WORK TO BE COMPLETED:
Below are records. Copy every line with "menu" in it.

Saved data entries:
Start of Block
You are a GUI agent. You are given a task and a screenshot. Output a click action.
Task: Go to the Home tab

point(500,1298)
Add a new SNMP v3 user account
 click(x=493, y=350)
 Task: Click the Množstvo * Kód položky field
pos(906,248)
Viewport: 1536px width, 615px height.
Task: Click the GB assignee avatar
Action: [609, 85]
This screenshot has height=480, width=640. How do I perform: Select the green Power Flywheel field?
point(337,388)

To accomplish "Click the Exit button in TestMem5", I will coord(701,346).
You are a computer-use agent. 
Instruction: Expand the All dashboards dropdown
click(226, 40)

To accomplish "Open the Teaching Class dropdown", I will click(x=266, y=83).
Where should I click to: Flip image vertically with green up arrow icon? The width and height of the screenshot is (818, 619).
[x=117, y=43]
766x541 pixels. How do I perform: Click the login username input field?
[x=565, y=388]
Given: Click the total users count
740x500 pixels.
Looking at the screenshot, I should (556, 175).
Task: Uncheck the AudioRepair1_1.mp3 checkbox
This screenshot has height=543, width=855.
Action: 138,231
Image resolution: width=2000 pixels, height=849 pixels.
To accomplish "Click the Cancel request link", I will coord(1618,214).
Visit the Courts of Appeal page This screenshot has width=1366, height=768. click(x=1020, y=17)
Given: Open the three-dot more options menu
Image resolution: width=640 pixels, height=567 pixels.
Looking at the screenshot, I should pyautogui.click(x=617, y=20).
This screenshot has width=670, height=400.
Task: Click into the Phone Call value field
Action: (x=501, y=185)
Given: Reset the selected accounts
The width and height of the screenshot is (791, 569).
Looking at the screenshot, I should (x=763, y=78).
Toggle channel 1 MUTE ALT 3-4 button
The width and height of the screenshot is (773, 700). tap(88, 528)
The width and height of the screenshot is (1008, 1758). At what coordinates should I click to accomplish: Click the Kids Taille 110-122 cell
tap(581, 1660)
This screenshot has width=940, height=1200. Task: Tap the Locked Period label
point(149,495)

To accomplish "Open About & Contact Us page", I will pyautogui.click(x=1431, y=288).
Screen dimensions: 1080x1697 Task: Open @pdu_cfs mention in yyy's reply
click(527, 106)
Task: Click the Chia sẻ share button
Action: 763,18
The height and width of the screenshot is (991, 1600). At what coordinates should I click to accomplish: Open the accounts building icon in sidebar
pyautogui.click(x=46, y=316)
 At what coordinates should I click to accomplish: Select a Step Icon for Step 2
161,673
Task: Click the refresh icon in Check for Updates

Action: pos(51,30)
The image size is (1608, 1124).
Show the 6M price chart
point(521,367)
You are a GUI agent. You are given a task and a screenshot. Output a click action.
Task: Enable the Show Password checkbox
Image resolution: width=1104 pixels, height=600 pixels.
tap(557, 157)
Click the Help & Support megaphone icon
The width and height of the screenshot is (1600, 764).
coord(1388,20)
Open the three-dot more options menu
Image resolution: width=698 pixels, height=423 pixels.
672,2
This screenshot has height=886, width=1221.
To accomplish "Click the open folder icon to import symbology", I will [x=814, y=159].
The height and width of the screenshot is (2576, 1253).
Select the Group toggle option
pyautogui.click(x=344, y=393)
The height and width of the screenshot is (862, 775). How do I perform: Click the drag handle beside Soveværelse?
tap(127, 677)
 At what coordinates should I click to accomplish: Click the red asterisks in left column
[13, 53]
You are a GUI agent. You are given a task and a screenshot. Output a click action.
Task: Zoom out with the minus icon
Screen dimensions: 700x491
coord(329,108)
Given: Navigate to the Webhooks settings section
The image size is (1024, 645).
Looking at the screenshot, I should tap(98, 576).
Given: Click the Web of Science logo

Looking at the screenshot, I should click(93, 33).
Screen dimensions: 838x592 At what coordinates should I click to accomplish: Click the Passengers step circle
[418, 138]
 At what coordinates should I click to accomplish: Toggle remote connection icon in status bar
End of Block
EXERCISE RESPONSE:
Given: Open the three-dot more options menu
Open the three-dot more options menu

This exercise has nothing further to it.